TASK DETAILS:
Rewrite all the records with every "Image resolution" renamed to "Screen size" and everything else unchanged, leaving the pictures out.

DATASET ENTRIES:
## BEGIN

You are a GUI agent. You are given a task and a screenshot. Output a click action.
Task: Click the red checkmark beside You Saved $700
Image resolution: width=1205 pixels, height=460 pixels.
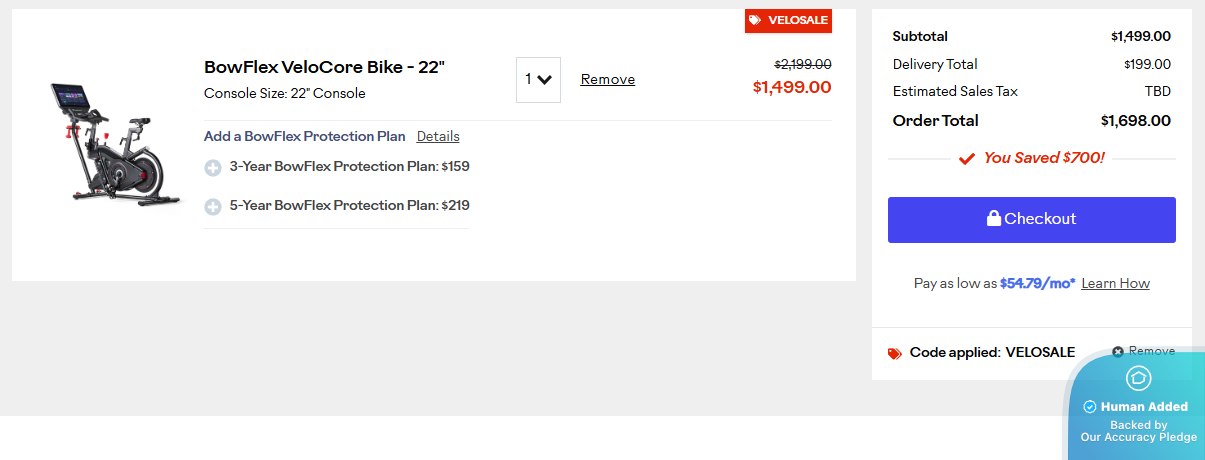tap(967, 158)
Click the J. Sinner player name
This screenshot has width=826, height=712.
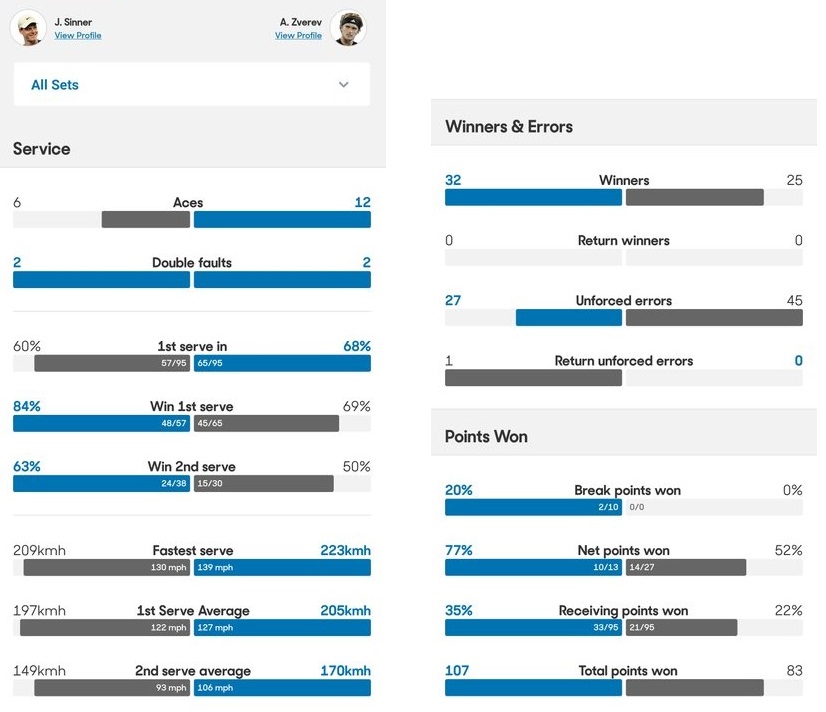pos(73,22)

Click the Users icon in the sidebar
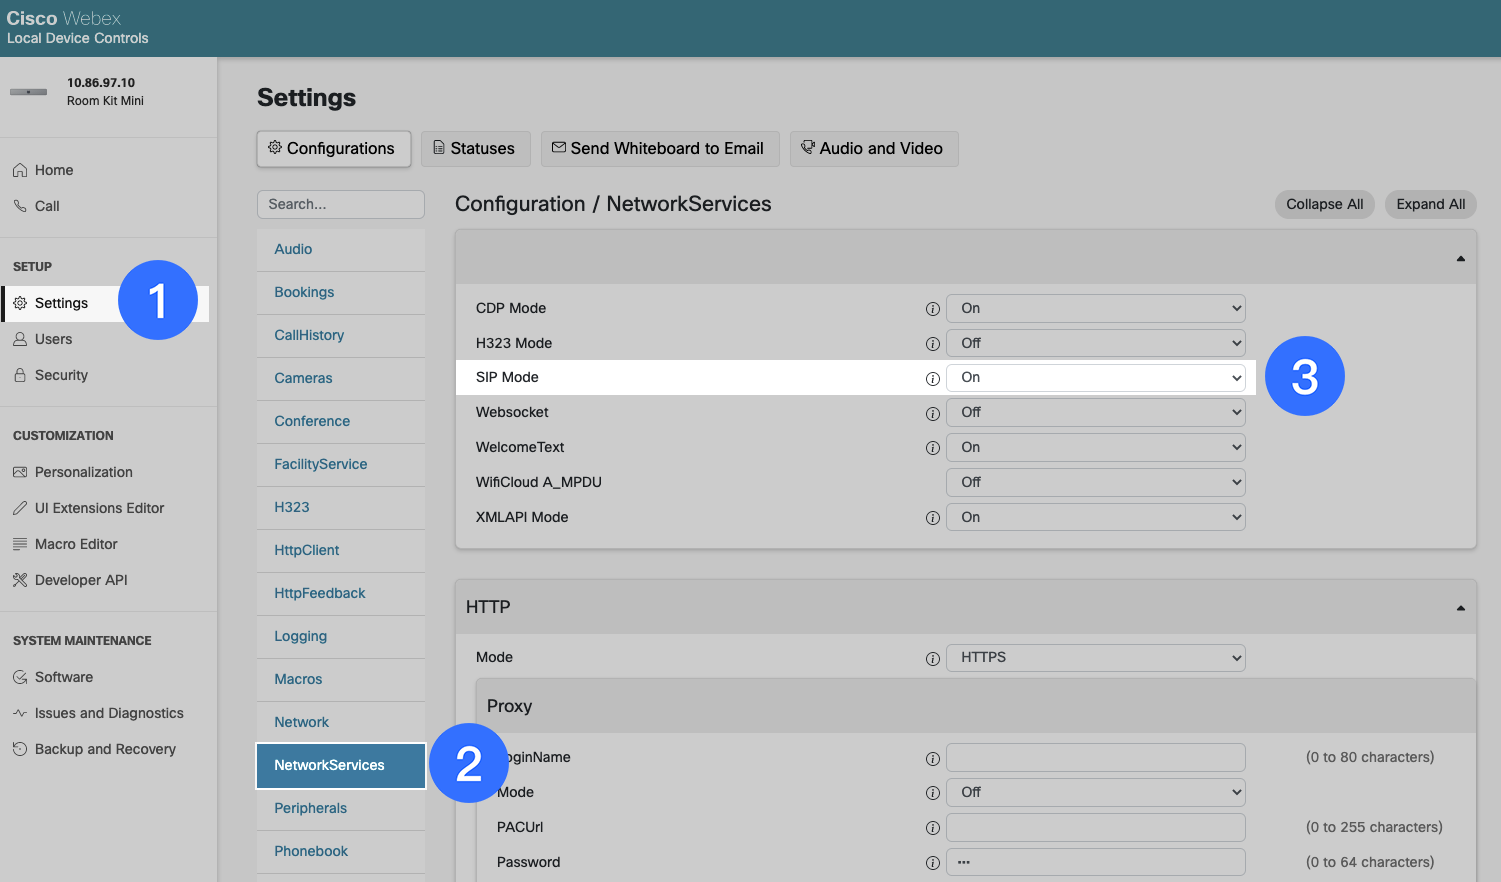pos(22,339)
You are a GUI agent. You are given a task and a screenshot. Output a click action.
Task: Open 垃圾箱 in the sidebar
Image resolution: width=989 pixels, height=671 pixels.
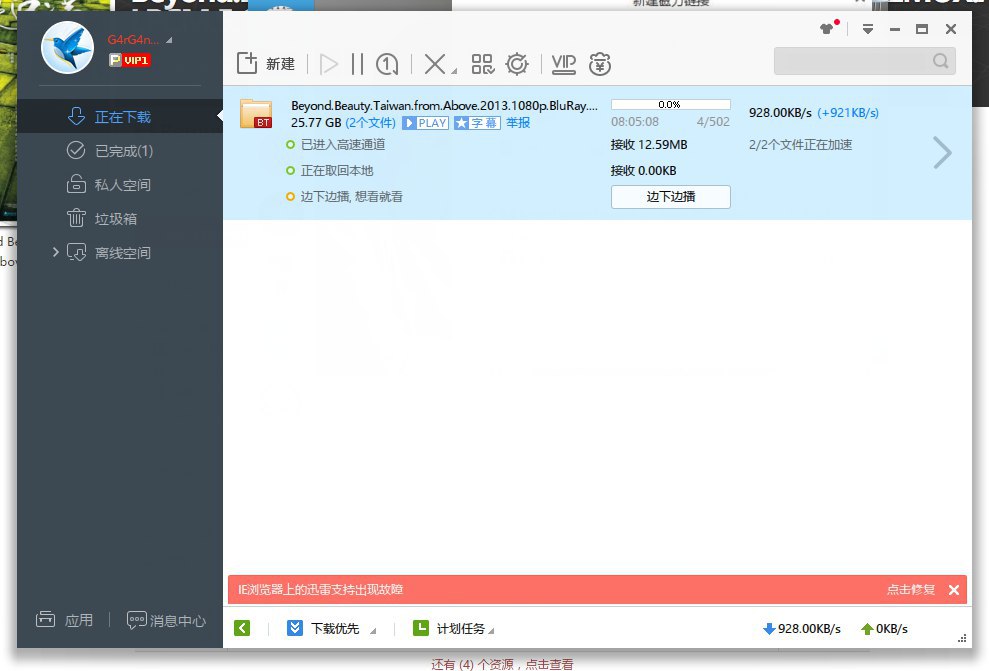(x=115, y=219)
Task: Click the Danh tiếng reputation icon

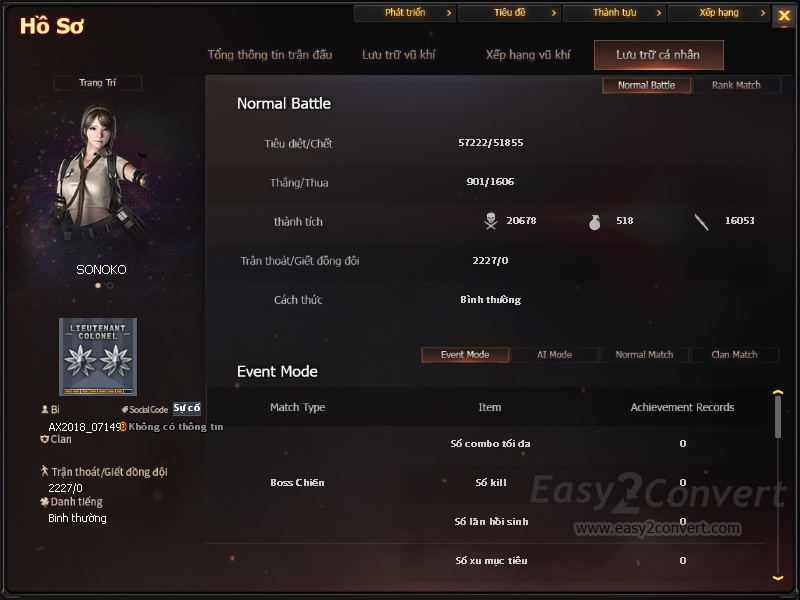Action: point(44,502)
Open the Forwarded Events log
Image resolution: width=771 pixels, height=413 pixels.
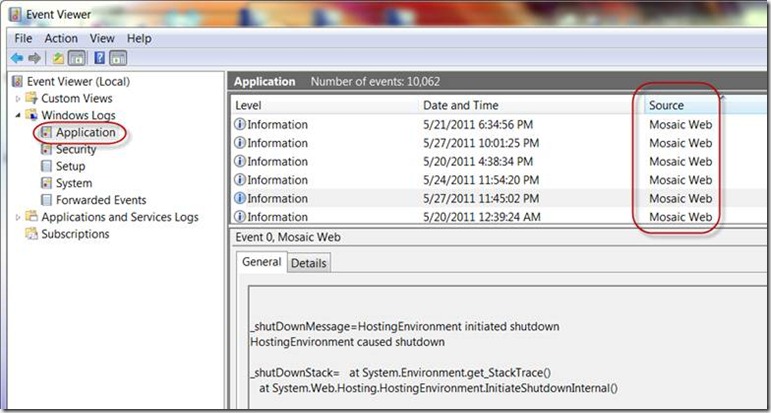100,200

## END

EXERCISE RESPONSE:
You are a GUI agent. You are given a task and a screenshot. Output a click action.
Task: Click the red checkmark beside You Saved $700
Screen size: width=1205 pixels, height=460 pixels.
tap(967, 158)
Click the J. Sinner player name
This screenshot has width=826, height=712.
pos(73,22)

Click the Users icon in the sidebar
pos(22,339)
You are a GUI agent. You are given a task and a screenshot. Output a click action.
Task: Open 垃圾箱 in the sidebar
Screen size: width=989 pixels, height=671 pixels.
(x=115, y=219)
Task: Click the Danh tiếng reputation icon

Action: point(44,502)
Open the Forwarded Events log
Screen size: width=771 pixels, height=413 pixels.
100,200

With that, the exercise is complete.